- _Problem details_
Required from the data below: the exact lines starting at the line containing "974x461 pixels." and ending at the line containing "the Все filter", with both ends kept and all pictures dropped.

- _Given records_

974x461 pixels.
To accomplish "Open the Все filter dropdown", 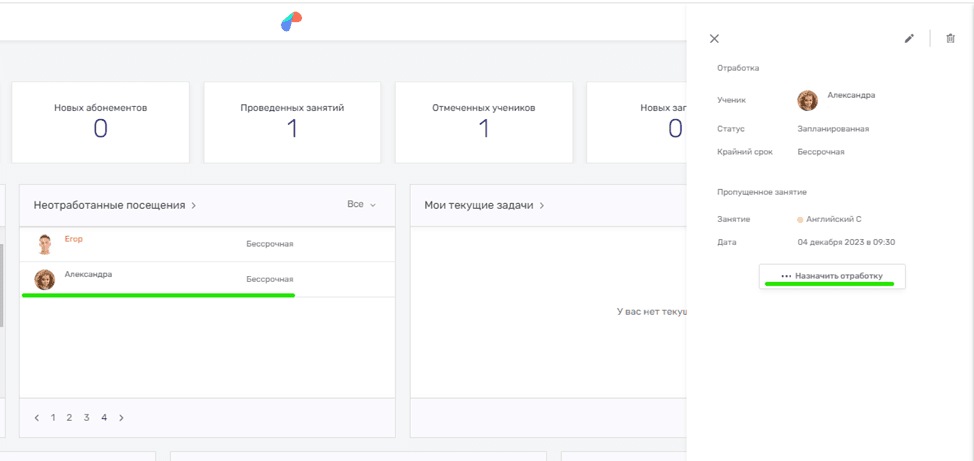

---

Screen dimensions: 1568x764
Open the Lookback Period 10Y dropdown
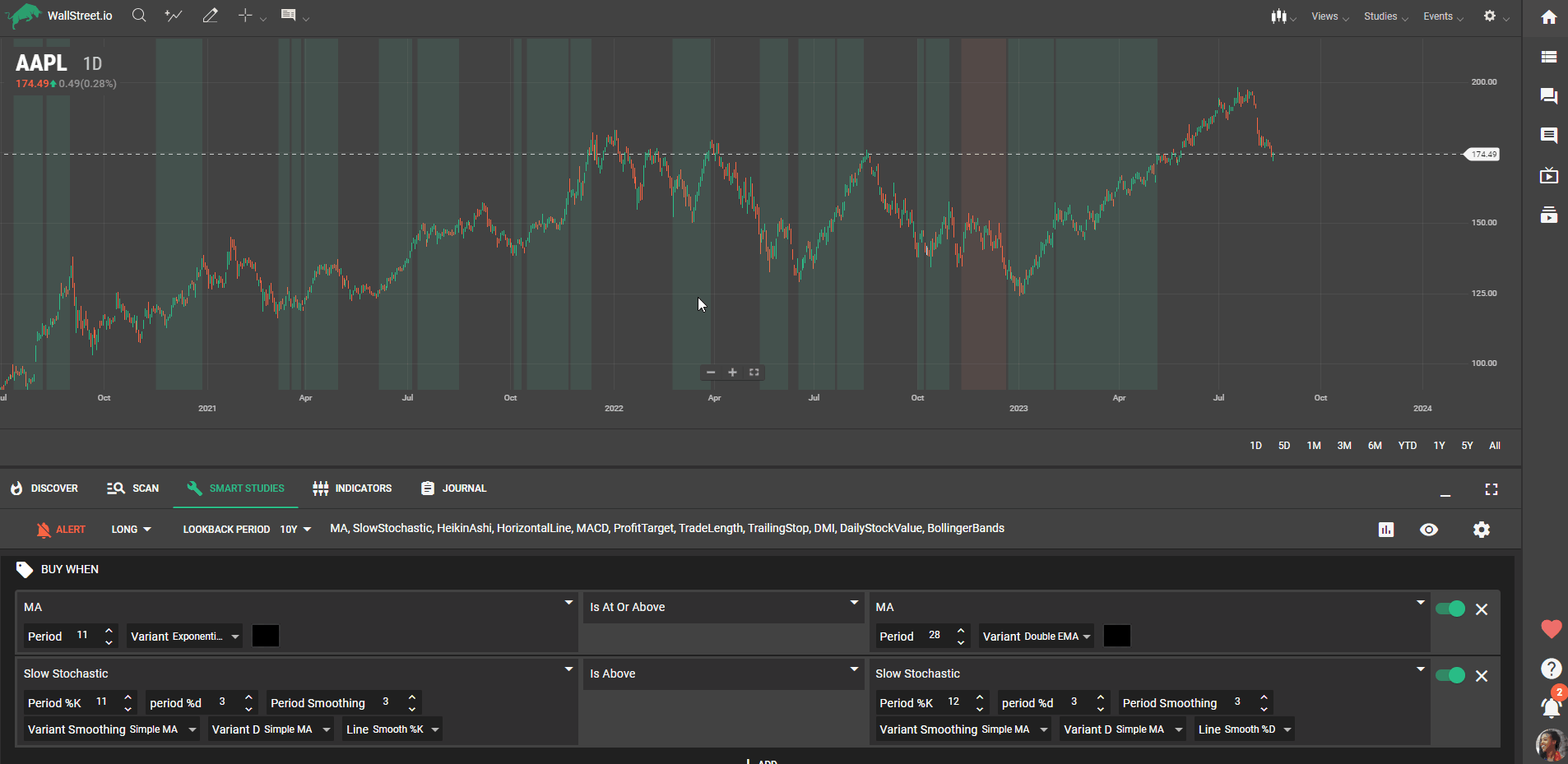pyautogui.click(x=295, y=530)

* * *

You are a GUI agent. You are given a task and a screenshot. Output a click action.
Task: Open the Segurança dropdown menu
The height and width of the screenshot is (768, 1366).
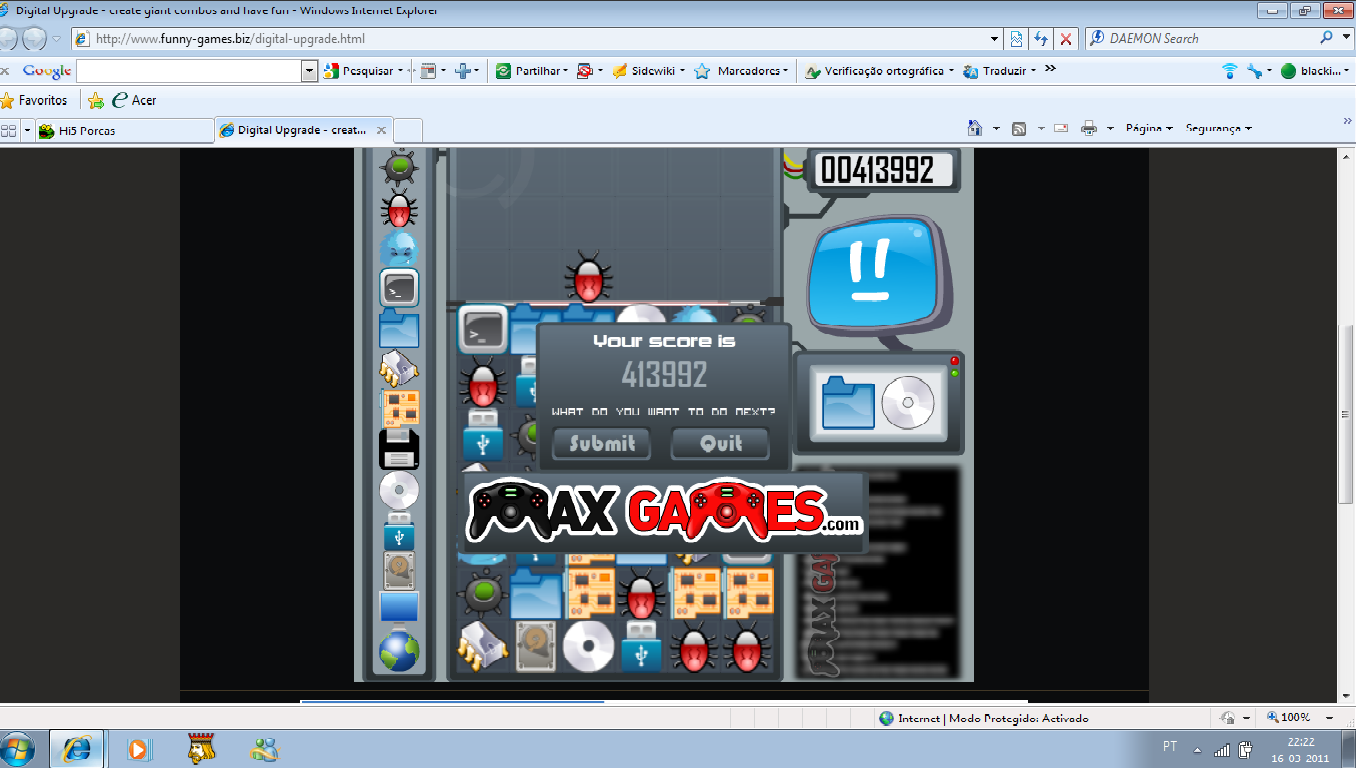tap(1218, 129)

- _Exercise response_
974x461 pixels.
To accomplish "Open the Все filter dropdown", 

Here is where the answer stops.